▶ _WHAT YOU WILL DO_: Give only the number of lines in the records below that contain the word "agent".

========

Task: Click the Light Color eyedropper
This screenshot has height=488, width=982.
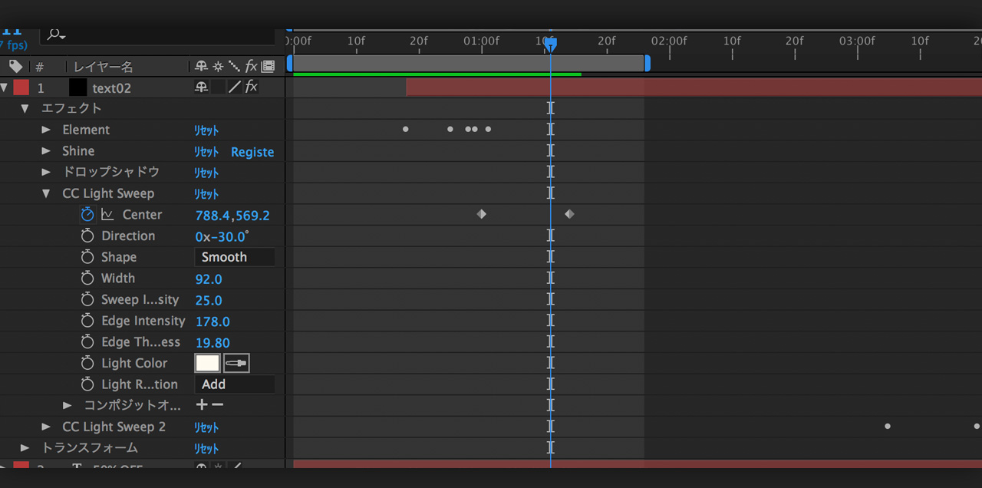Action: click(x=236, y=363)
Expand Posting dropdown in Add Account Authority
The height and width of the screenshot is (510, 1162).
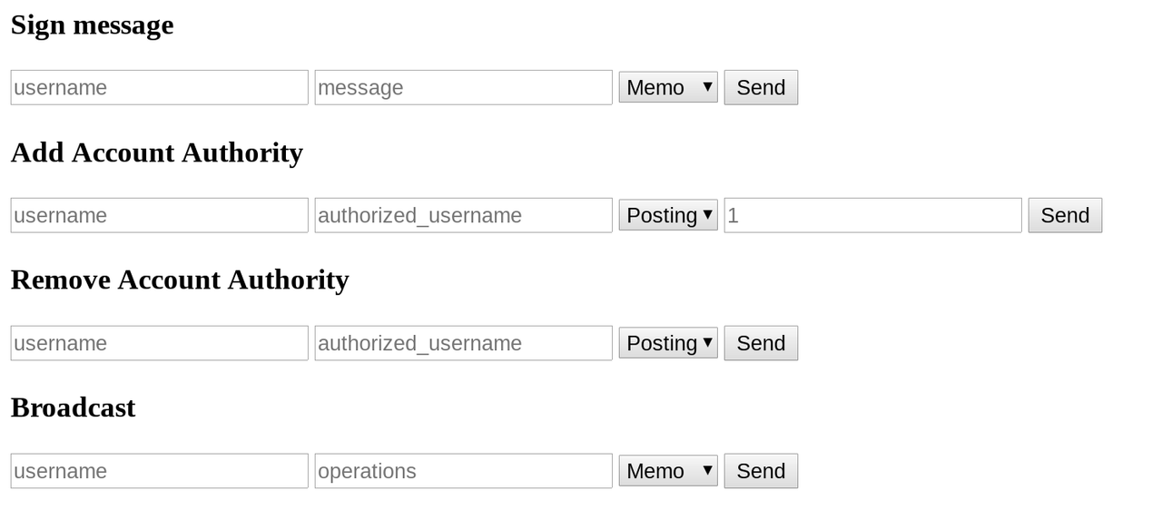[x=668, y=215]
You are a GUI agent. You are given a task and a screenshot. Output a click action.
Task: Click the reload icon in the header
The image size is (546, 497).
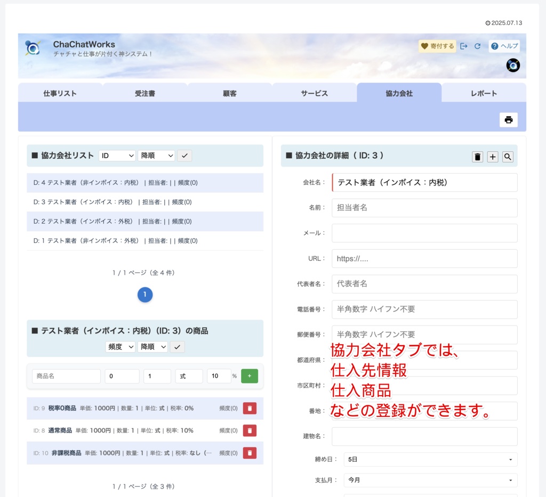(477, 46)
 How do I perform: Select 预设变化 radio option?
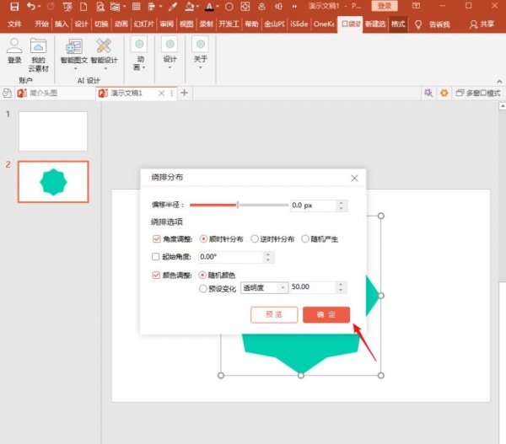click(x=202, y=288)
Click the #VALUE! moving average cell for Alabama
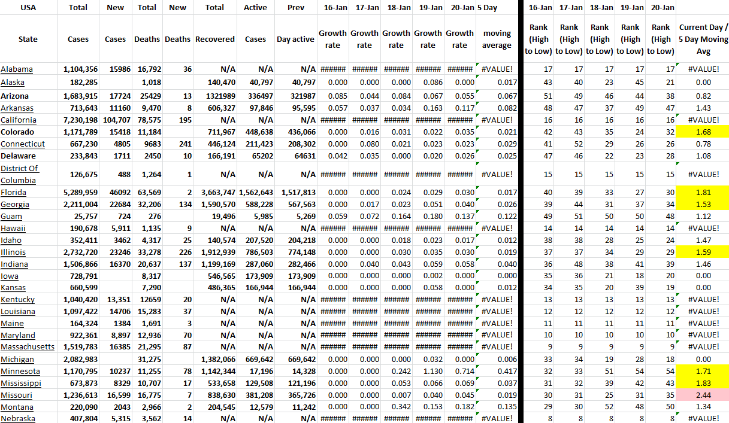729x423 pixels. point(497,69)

========

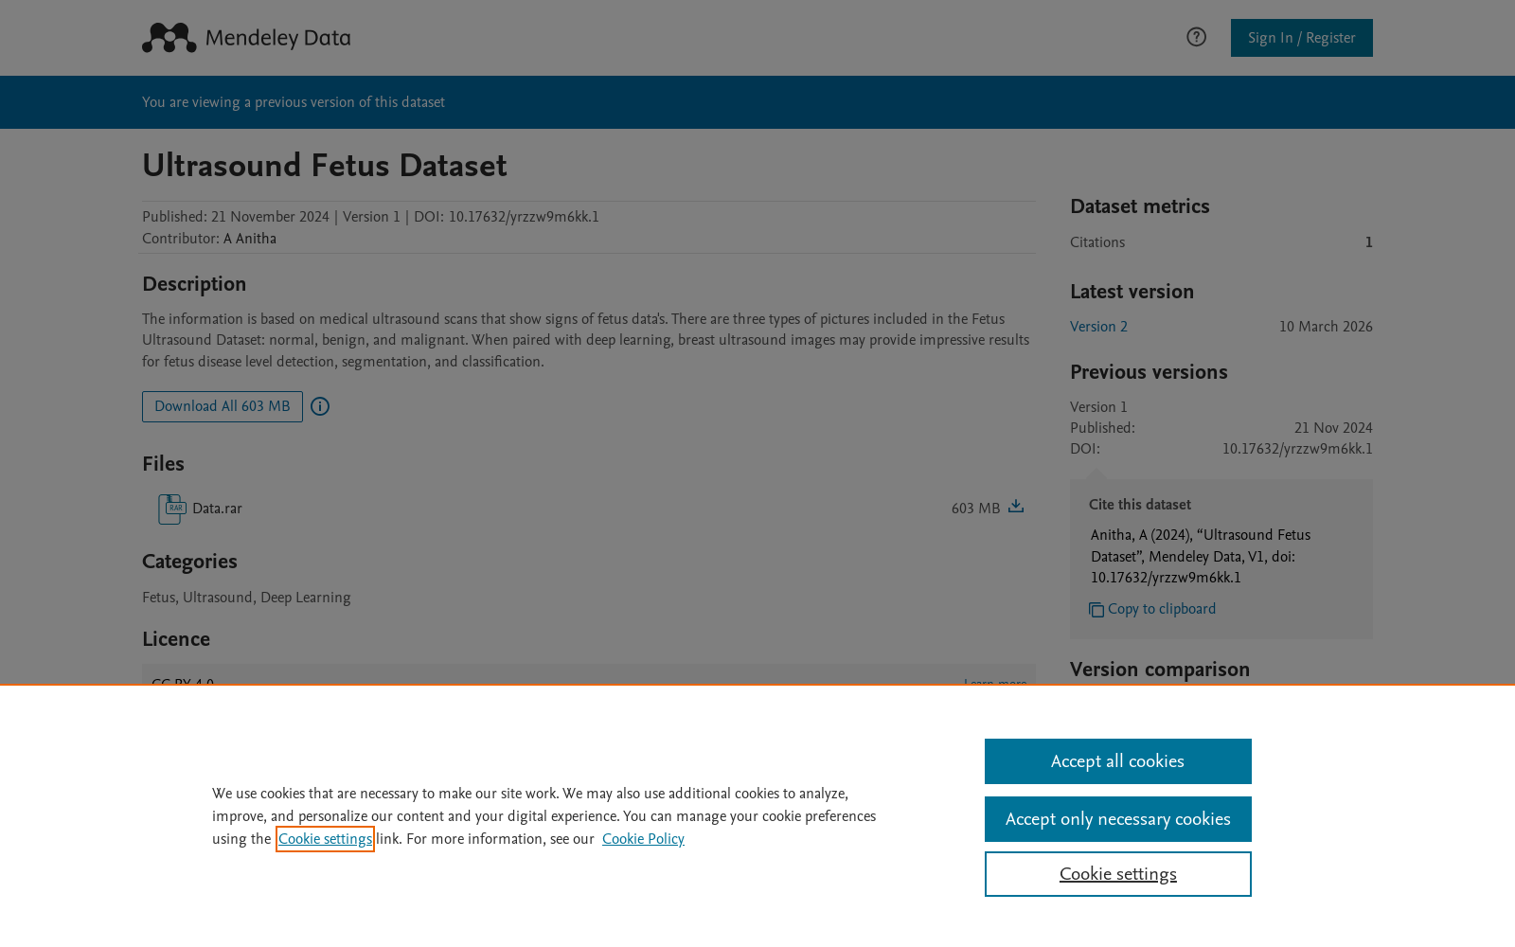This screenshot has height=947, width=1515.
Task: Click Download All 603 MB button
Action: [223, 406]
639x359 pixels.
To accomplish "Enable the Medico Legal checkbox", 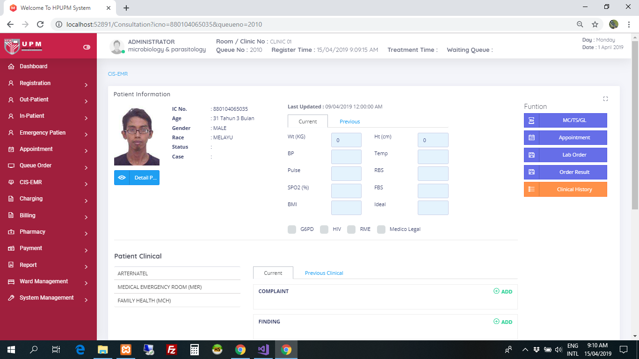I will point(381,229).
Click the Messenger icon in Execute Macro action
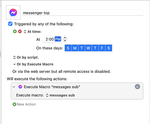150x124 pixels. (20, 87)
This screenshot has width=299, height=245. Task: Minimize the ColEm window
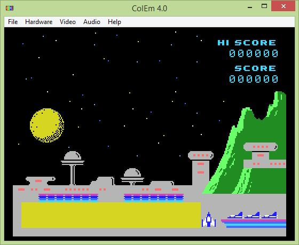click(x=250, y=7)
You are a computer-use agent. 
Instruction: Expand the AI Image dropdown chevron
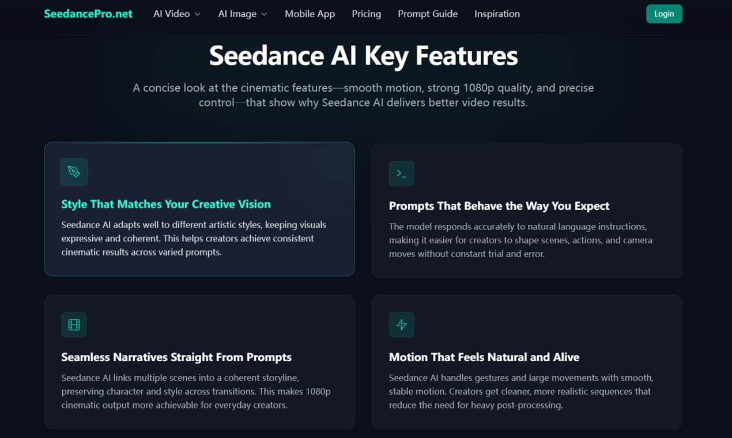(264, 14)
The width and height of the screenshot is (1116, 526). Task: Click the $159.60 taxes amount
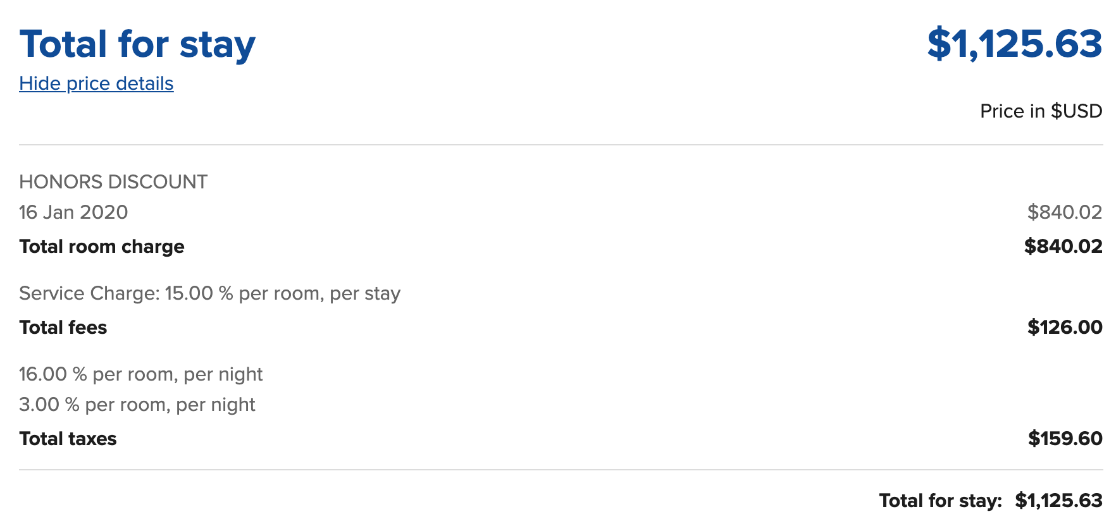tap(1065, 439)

========

▶ _ANSWER TO THE EXERCISE_: 2